その後、氏と夫人は同じ若年性アルツハイマー病の家族会へ入り、同じ立場の方の話を聞くにつれ、皆さん同じような苦労をされているんだなあと、ホッとしたとも。とにかく氏も奥さんも初めての経験、もし同病の方々との接触がなく今まで通りだとしたら、きっと二人の間では波風が立っただろうと。しかし会に入っていろんなアドバイスを受けてからは、一緒に暮らすに当たって、「これは言っていけない」「これはしてはいけない」ことが分かってきたと奥さんが言われる。とかくこれまでは、「どうしてそんなことをするの」「ダメじゃない」「違うでしょ」と否定的な言葉が多かったけれど、考えてみれば夫は病気の身、今まで通りではいけないと思うようになったと。アルツハイマー病の家族会には、夫婦が一緒に暮らすのに「ダメ三原則」というのがあって、それは「怒らない」「ダメと言わない」「押し付けない」の三つ、これを実践することによって、主人も以前は短気ですぐに怒ったのに、本当に怒らなくなりましたとは奥さんの言である。
 公表の後、「読んで衝撃を受けました」という便りが沢山寄せられたとか。奥さんでは夫が脳神経外科医で、しかも本人がこのような病気になるということは極めて稀なことだと思われることから、今後ともクリスチャンとしての行き方を示したいとも。最後に氏は、とにかく「何かおかしい」というようなサインがあったら、躊躇せずきちんとした医師にかかって、本当にアルツハイマー病なのかどうか、そうならばそれをハッキリ受け止めて対応すべきだと。発見が早ければ早いほど早く対処できるとも。ああだこうだと悩んでいると、その間に日が経ってしまって、どうしようもなくなることもあるとも。そして医師には、専門とする医師の数は限られているので、一般医の方こそもっとアルツハイマー病のことを勉強されて、「何かおかしい」という最初の徴候をキチッと見極めてほしいとも。

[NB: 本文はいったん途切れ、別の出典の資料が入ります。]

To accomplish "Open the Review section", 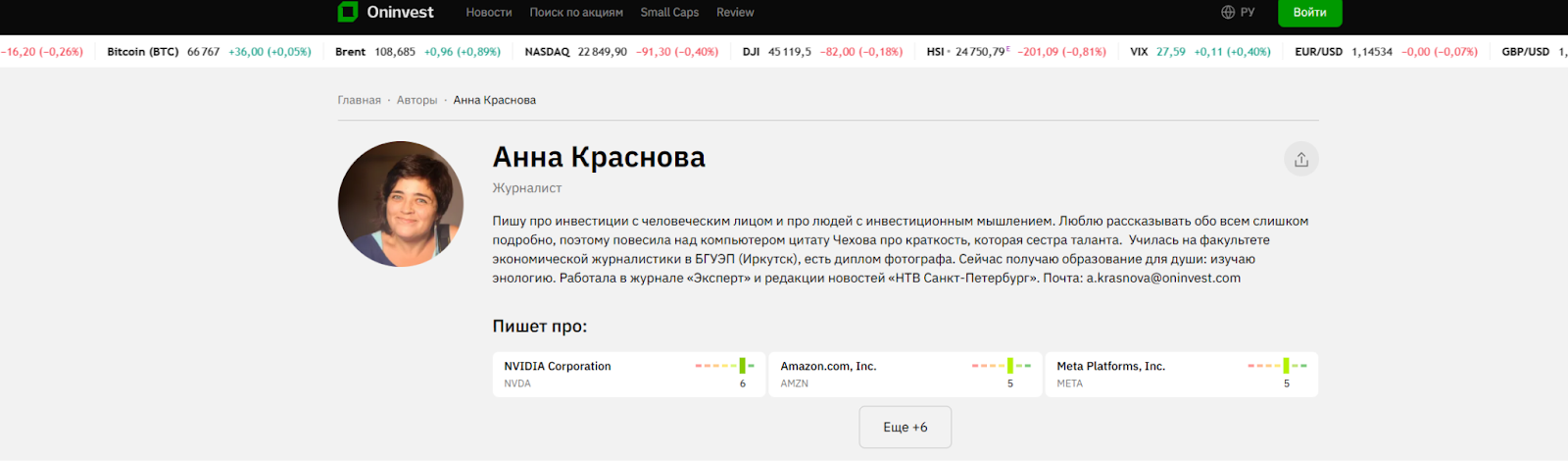I will (x=735, y=13).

 アルツハイマー病の原因は不明であるが、放置すれば病状が進行し、高度な認知症症状になる。ただ早期に治療に入れば、症状の進行を遅らせることは可能で、薬剤としてはアセチルコリン分解酵素阻害薬である「塩酸ドネペジル(商品名アリセプト)」が認可され使用されている。ただ、効くタイプと効かないタイプがあるという。ほかに日本ではまだ使用が許可されていないが治験中の「塩酸メマンチン(商品名エビクサ)」がある。これらはいずれも軽度及び中等度のアルツハイマー型痴呆における痴呆症状の進行を抑制するもので、病態そのものを改善するものではない。とはいっても、進行が止められれば、天寿を全うするまで病気との共存が可能である。
 表題の「ともに生きる」というのは、生物学でいう「共生」ではなく、むしろその実態は「寄生」もしくは「偏共生」である。例えばヘルペスグループに属するウイルスに人は就学前にほぼ全員が感染の洗礼を受けるが、感染後は死ぬまで体内のどこかに潜んでいる。これなど完全な「偏共生」である。しかし免疫能力が低下してくると「寄生」状態になり、発病することになる。したがって、「がん」にしろ「エイズ」にしろ、完全に駆逐できなくて残存していても、共に共存可能な方途があれば、それも治療の一つのあり方となろう。アルツハイマー病でも早期に発見でき、治療によって進行を食い止められれば、決して怖い存在ではなくなる。